Then, to determine whether there is a potential I/O bottleneck, examine the OS I/O statistics for corresponding symptoms.
Also look at the average time per read in the Tablespace and File I/O sections of the report. If many I/O-related events appear high in the Wait Events list, re-examine the host hardware for disk bottlenecks and check the host-hardware statistics for indications that a disk reconfiguration may be of benefit.

3. Free Buffer. This indicates your system is waiting for a buffer in memory, because none is currently available.
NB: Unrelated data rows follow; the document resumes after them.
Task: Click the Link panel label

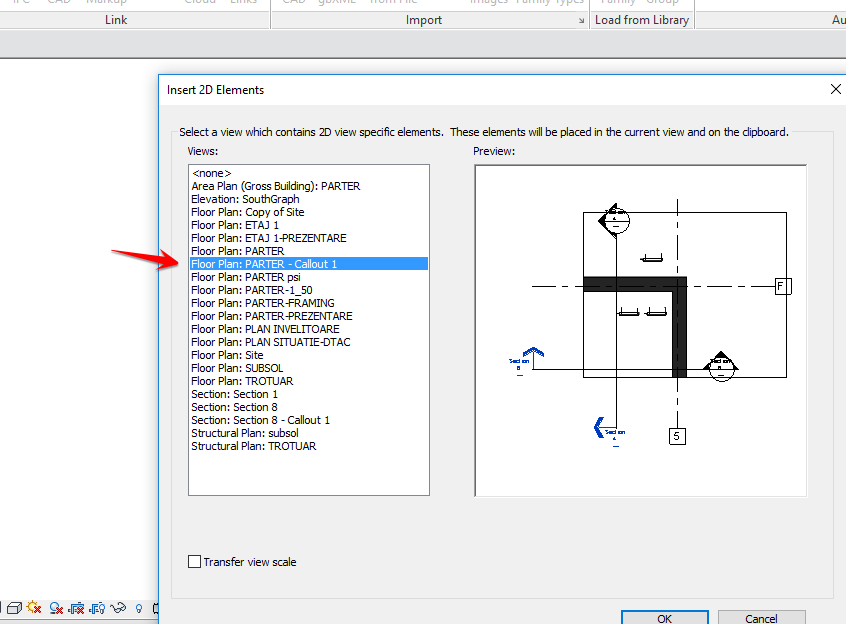Action: point(115,19)
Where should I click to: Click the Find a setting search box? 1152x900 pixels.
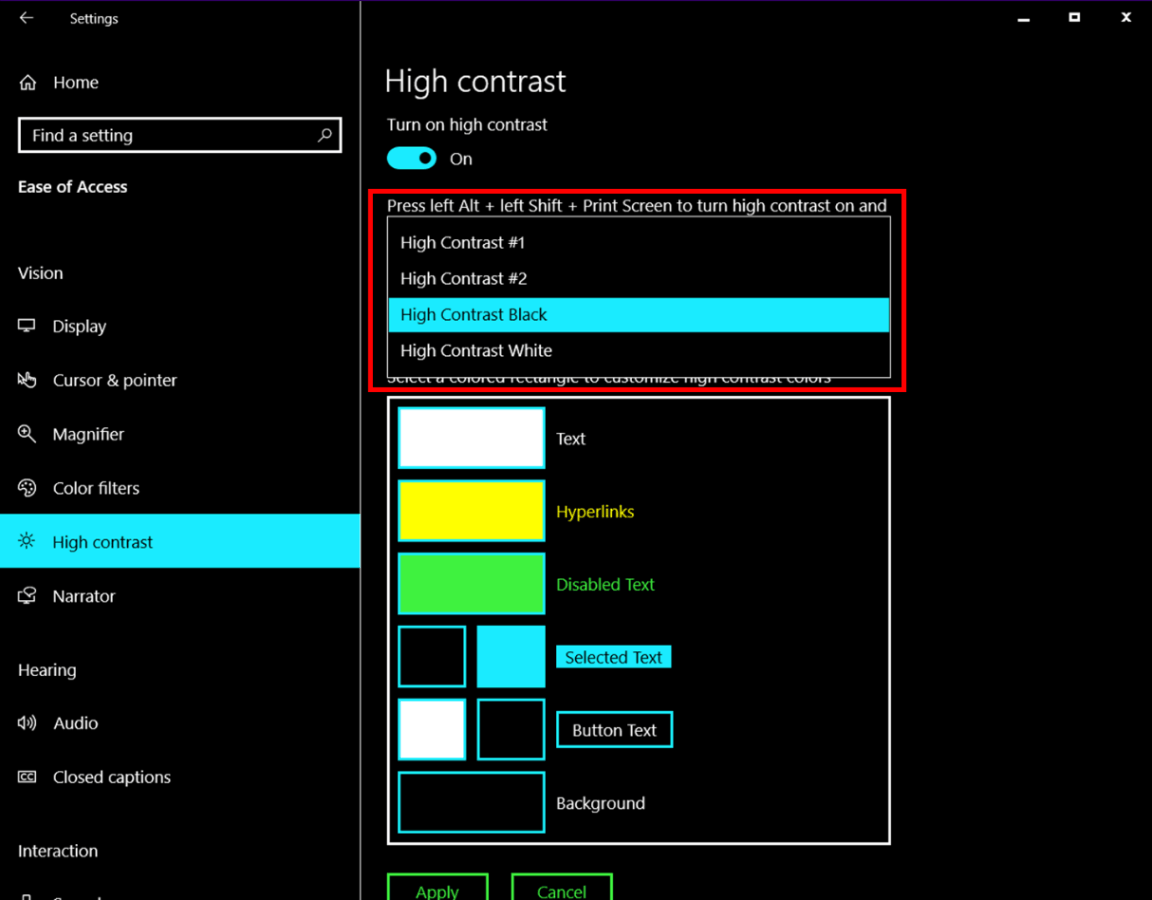click(x=180, y=135)
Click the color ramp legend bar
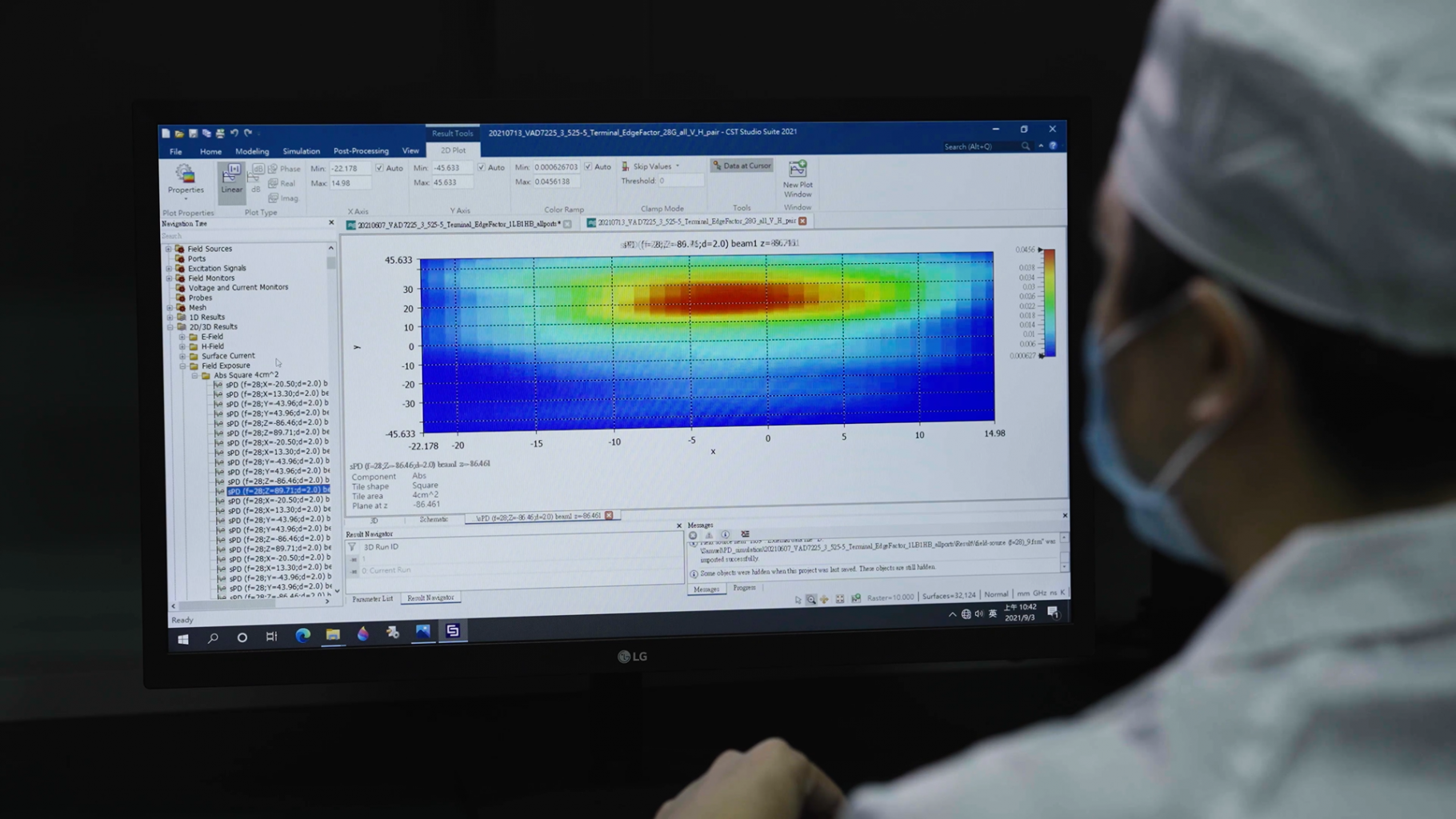1456x819 pixels. click(x=1048, y=302)
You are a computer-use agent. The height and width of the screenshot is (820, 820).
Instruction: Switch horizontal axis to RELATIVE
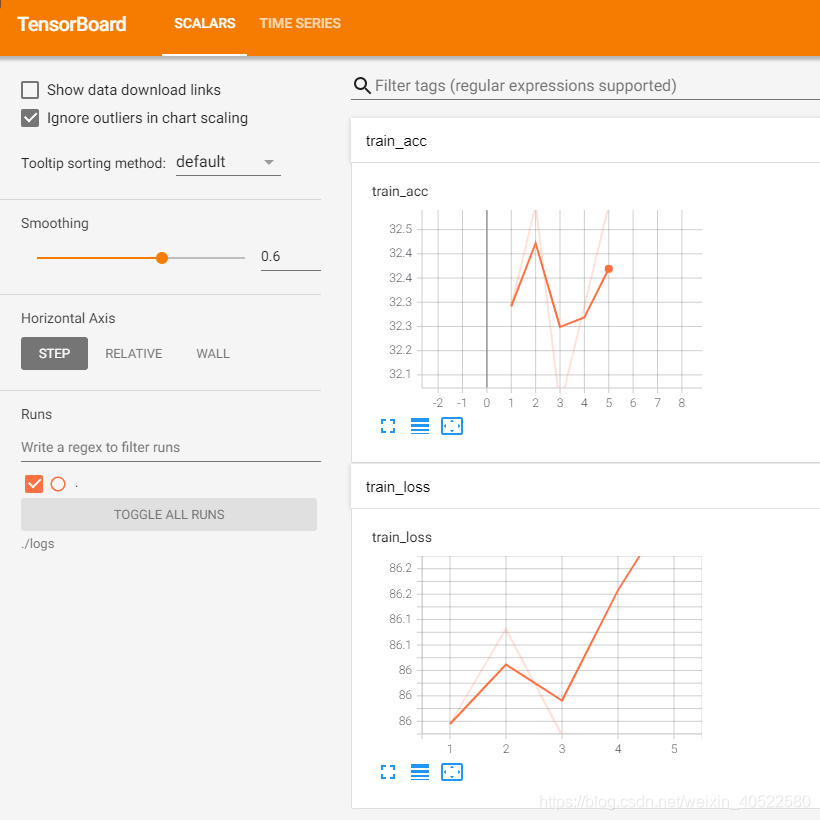(133, 353)
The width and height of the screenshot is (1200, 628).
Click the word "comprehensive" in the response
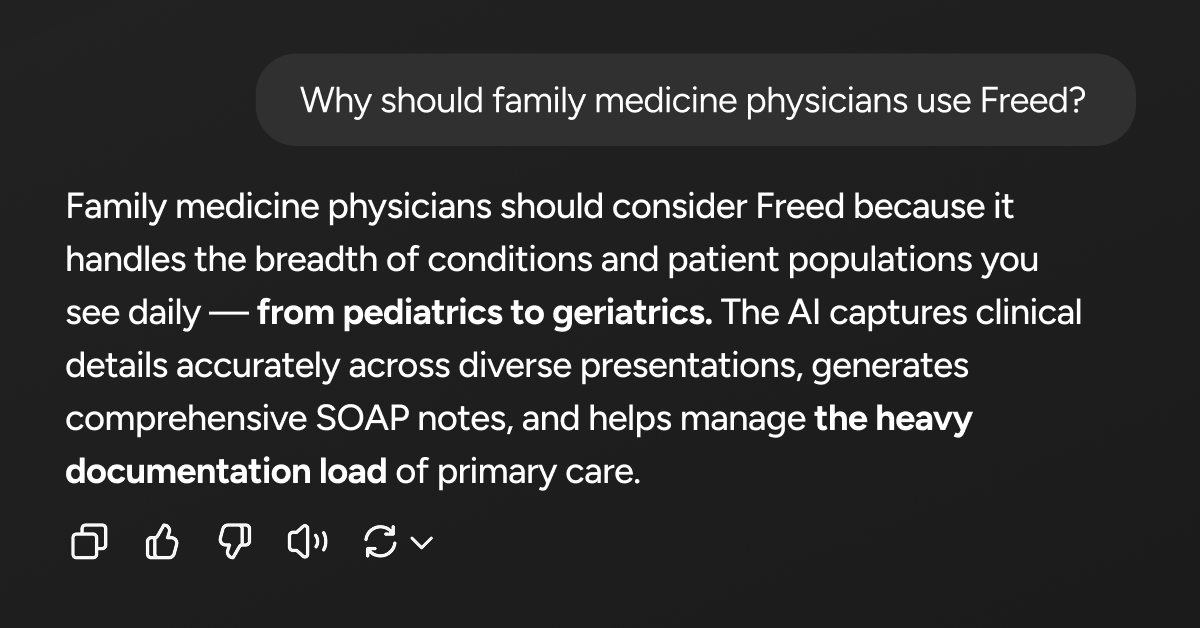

Waits in this category may indicate that you need to increase the DB_BUFFER_CACHE, if all your SQL is tuned.

Free buffer waits could also indicate that unselective SQL is causing data to flood the buffer cache with index blocks, leaving none for this particular statement that is waiting for the system to process. This normally indicates that there is a substantial amount of DML (insert/update/delete) being done and that the Database Writer (DBWR) is not writing quickly enough; the buffer cache could be full of multiple versions of the same buffer, causing great inefficiency.

To address this, you may want to consider accelerating incremental checkpointing, using more DBWR processes, or increasing the number of physical disks.

To investigate if this is an I/O problem, look at the File I/O Statistics.

4. Buffer Busy. This is a wait for a buffer that is being used in an unshareable way or is being read into the buffer cache.

Buffer busy waits should not be greater than 1%.

Check the Buffer Wait Statistics section (or V$WAITSTAT) to find out the type of wait:

Segment header ==> Increase the freelist groups or increase the pctused to pctfree gap.
Undo header ==> Add rollback segments.
Undo block ==> Reduce the data density on the table driving this consistent read or increase the value of the initialization parameter B_CACHE_SIZE.
Data block ==>

Move data to another block to avoid this hot block
Increase the freelists on the table
Use Locally Managed Tablespaces (LMTs).
Index block ==> Rebuild the index, partition the index, or use a reverse key index.

To prevent buffer busy waits related to data blocks, you can also use a smaller block size: fewer records fall within a single block in this case, so it's not as "hot."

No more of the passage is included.